* Description of the task:
Pick out each line in the data below that contains the word "section" and copy those lines.
** begin Listing **
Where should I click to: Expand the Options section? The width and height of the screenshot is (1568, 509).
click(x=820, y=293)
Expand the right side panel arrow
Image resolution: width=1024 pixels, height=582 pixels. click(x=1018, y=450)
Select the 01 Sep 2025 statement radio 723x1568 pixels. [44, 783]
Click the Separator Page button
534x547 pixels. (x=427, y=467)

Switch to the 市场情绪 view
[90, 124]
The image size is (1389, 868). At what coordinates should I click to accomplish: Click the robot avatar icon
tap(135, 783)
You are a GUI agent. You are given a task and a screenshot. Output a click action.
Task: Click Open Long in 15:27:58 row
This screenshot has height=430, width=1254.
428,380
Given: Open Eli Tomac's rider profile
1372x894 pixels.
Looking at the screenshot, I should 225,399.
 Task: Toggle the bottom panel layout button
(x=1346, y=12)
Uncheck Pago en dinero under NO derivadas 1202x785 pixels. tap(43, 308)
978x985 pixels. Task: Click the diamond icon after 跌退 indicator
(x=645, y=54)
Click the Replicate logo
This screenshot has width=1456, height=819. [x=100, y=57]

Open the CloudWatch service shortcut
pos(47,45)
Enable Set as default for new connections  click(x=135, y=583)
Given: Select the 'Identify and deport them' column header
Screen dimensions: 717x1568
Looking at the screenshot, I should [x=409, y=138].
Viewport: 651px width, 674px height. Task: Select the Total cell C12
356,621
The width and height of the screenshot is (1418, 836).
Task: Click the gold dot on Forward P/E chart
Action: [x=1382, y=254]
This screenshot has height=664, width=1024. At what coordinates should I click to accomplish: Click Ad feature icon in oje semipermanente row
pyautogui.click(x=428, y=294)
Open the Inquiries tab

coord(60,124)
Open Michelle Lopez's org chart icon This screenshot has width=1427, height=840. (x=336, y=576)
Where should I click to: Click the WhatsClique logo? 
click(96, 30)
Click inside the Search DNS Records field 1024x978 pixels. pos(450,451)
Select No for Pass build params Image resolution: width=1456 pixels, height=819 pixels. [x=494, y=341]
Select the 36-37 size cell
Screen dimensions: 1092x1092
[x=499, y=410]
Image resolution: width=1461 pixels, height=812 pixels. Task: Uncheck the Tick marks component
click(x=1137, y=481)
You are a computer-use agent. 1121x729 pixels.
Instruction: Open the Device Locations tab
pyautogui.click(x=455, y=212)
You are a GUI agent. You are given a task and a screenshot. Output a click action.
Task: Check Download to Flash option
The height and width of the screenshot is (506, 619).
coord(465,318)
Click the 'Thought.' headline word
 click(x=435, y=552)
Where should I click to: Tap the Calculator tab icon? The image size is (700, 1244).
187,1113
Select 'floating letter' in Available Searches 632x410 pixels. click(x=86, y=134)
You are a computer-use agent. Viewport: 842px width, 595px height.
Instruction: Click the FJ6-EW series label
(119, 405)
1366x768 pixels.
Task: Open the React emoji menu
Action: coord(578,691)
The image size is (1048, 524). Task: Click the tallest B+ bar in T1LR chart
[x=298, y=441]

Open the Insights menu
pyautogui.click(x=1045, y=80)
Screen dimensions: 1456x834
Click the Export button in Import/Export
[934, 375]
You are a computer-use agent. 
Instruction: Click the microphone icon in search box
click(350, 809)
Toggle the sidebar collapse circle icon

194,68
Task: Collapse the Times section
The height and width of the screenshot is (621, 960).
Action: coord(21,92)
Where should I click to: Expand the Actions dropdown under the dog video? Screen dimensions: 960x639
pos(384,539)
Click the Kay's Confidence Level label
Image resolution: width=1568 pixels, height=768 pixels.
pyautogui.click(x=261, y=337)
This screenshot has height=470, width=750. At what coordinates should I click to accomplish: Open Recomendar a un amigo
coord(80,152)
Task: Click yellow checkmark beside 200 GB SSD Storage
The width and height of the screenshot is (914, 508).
** end Listing **
* Task solution:
Where should I click to: Expand the Options section? The width and height of the screenshot is (1568, 509).
Task: Collapse the Times section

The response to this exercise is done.